Passage to read =>
-=-=-

# Fun With Magnets



## xman_charl (Oct 9, 2016)

some use of hd magnets....enjoy






















Charl


----------



## amsoilman (Oct 16, 2016)

I like magnets for a lot of things


----------



## jim18655 (Oct 16, 2016)

In picture #3 you have endmills on magnets. Don't they become bushy with swarf when you use them? I would think they would look like the bald man toy that you move metal filings around on to give him hair and a beard.


----------



## kvt (Oct 16, 2016)

Started taking the magnets out of hard drives, and using them around work,   Next thing I know everyone is coming over and taking them to the point I have not magnets left.   The next ones I pull out will be hidden so they can't find them.   Also use them all over the house.   Some of the little ones at are really strong.   But find some of the oold hard drives with the really big strong magnets and they are great.


----------



## jim18655 (Oct 16, 2016)

There was a website "Magnet Nerd" that had a lot of info on rare earth magnets. He also had pictures of his fingers from getting smashed between two 2" cubed magnets.  He was carrying one and another jumped about 18" to the other and caught his fingers in between. They looked like they were laid on an anvil and hit with a hammer


----------



## TOOLMASTER (Oct 16, 2016)

-=-=-

Information supplied =>
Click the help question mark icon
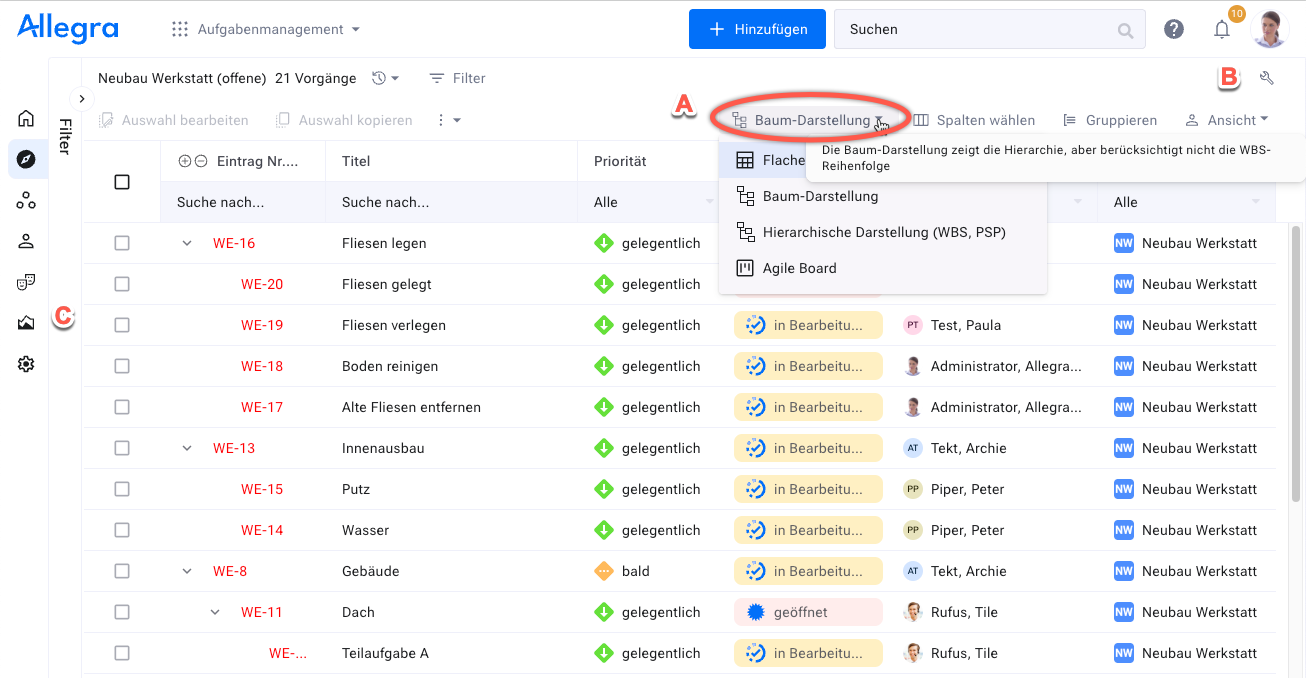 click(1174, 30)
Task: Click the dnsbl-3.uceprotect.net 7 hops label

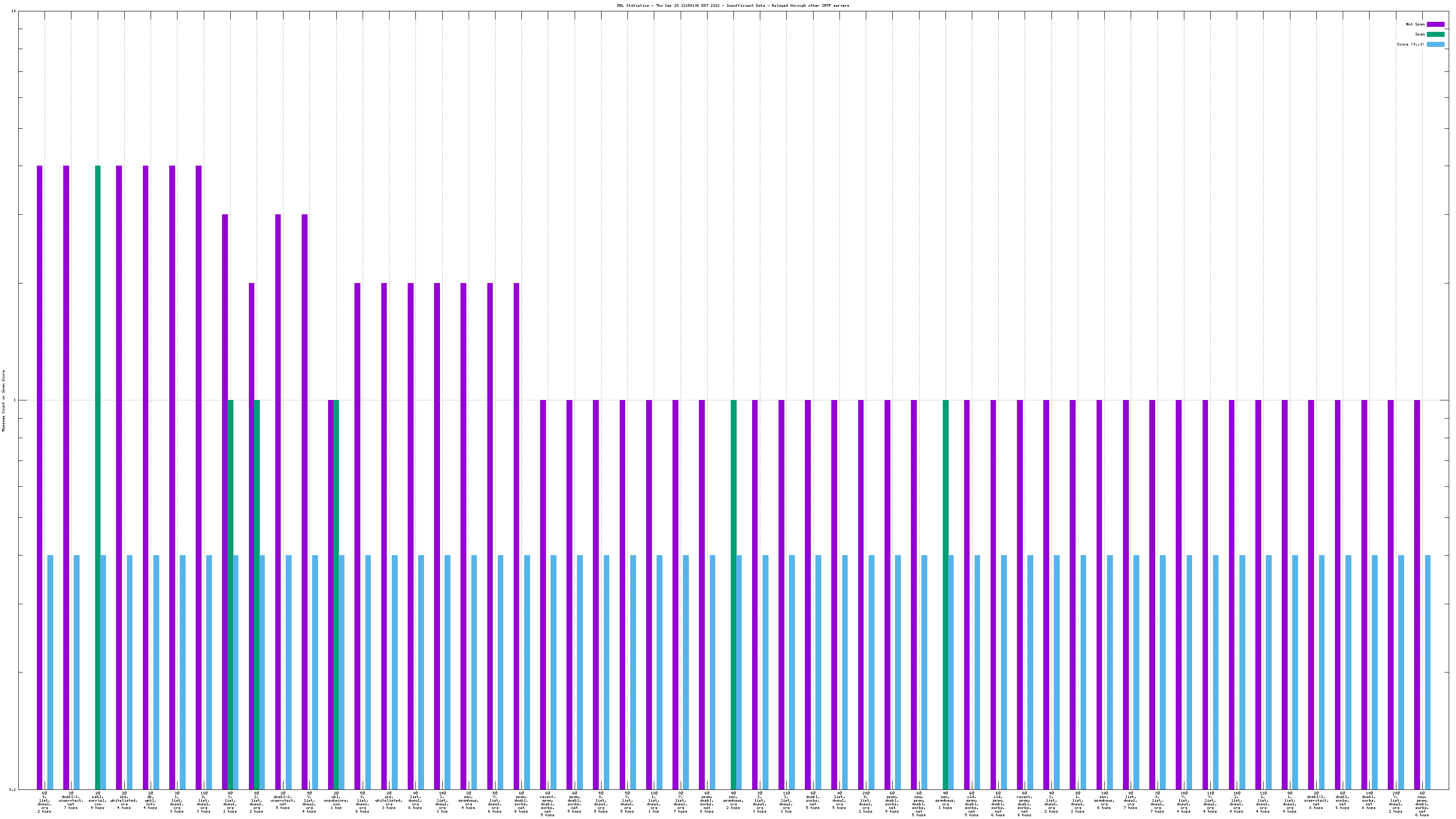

-=-=-

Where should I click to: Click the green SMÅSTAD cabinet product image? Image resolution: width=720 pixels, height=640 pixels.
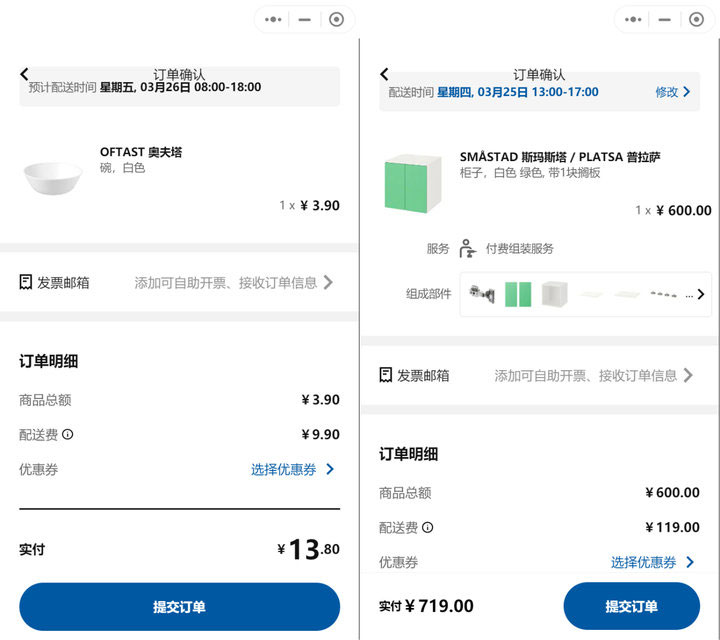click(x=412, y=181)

-=-=-

What is being asked =>
Answer these about the magnets thread:
1. According to jim18655, what is shown sitting on magnets in picture #3?
2. Where did kvt start taking magnets from?
3. How far did the magnet jump in the story from the "Magnet Nerd" website?
The data plays no part in this work.

Full solution =>
1. Endmills.
2. Hard drives.
3. About 18 inches.